Hal yang dijelaskan pada metode angket banyak berkaitan secara langsung dengan metode wawancara karena wawancara sendiri memang dapat dipandang sebagai bentuk lain dari angket, khususnya dari segi pengadministrasiannya. Sejalan dengan itu, banyak hal-hal yang dijelaskan pada metode angket dapat juga dugunakan pada pelaksanaaan wawancara, terutama mengenai pengembangan hal-hal yang akan diungkap atau ditanyakan.
C. Hubungan dengan Orang yang Diwawancara
Keberhasilan suatu wawancara sangat ditentukan oleh bagaimana hubungan antara subjek dan pewawancara (Lerbin,2007). Suasana hubungan yang kondusif (disebut juga sebagai rapport) untuk keberhasilan suatu wawancara mencakup adanya sikap saling mempercayai dan kerja sama di antara mereka. Suasana yang demikian dapat diusahakan melalui beberapa cara, diantaranya pewawancara sebaiknya lebih dulu memperkenalkan diri dan mengemukakan secara jelas dan lugas tujuan wawancara yang akan dilakukannya. Hal itu dilakukan dengan sikap rendah hati dan bahwa yang berkepentinagan adalah pewawancara. Pada awal pertemuan, pewawancara juga harus menciptakan suasana yang santai dan bebas serta tidak formal agar proses wawancara dapat berlangsung secara lebih alamiah.
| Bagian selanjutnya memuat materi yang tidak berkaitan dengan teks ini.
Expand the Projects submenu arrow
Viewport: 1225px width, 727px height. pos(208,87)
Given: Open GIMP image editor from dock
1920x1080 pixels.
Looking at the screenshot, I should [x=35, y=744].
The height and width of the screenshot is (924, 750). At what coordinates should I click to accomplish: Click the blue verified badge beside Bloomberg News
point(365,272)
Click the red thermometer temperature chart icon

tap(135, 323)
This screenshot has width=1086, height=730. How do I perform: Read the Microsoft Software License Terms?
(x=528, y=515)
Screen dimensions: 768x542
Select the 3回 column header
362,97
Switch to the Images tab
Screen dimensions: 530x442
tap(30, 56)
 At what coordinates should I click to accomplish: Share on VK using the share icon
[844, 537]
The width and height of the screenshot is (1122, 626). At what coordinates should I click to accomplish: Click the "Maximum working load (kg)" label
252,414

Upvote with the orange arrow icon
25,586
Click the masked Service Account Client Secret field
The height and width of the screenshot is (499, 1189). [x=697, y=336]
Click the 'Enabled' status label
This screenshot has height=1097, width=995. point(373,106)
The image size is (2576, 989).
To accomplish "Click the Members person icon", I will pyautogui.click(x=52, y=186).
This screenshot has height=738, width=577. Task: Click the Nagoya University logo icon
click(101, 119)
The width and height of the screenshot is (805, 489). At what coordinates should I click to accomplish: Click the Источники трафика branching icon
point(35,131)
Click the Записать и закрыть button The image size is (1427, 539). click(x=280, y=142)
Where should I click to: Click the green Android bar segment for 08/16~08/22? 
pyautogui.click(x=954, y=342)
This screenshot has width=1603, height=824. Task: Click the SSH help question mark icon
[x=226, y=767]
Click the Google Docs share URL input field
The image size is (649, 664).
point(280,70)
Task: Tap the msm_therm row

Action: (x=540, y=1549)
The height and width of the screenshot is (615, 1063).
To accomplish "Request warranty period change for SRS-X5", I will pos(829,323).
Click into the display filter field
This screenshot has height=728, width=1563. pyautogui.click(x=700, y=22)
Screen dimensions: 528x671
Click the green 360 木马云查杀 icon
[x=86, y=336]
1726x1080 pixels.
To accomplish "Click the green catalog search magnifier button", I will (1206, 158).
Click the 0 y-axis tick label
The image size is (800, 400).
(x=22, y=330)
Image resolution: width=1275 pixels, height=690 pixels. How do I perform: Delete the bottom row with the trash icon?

Pewawancara sebaiknya mengawali pembicaraan dengan mengajukan pertanyaan-pertanyaan ‘pemanasan’ sebagai pendahuluan, sekalipun pertanyaan itu mungkin tidak berkaitan langsung dengan tujuan penelitian. Kemudian, secara perlahan-lahan, pewawancara mengarahkan pembicaraan pada tujuan penelitian. Hal itu dilakukan untuk memperlancar proses wawancara. Hal-hal yang ditanyakan pada pendahuluan itu sebaiknya adalah hal-hal yang menarik minat subjek. Dalam keadaan yang demikian, penggunaan ‘bahasa ibu’ dari subjek mungkin akan sangat membantu.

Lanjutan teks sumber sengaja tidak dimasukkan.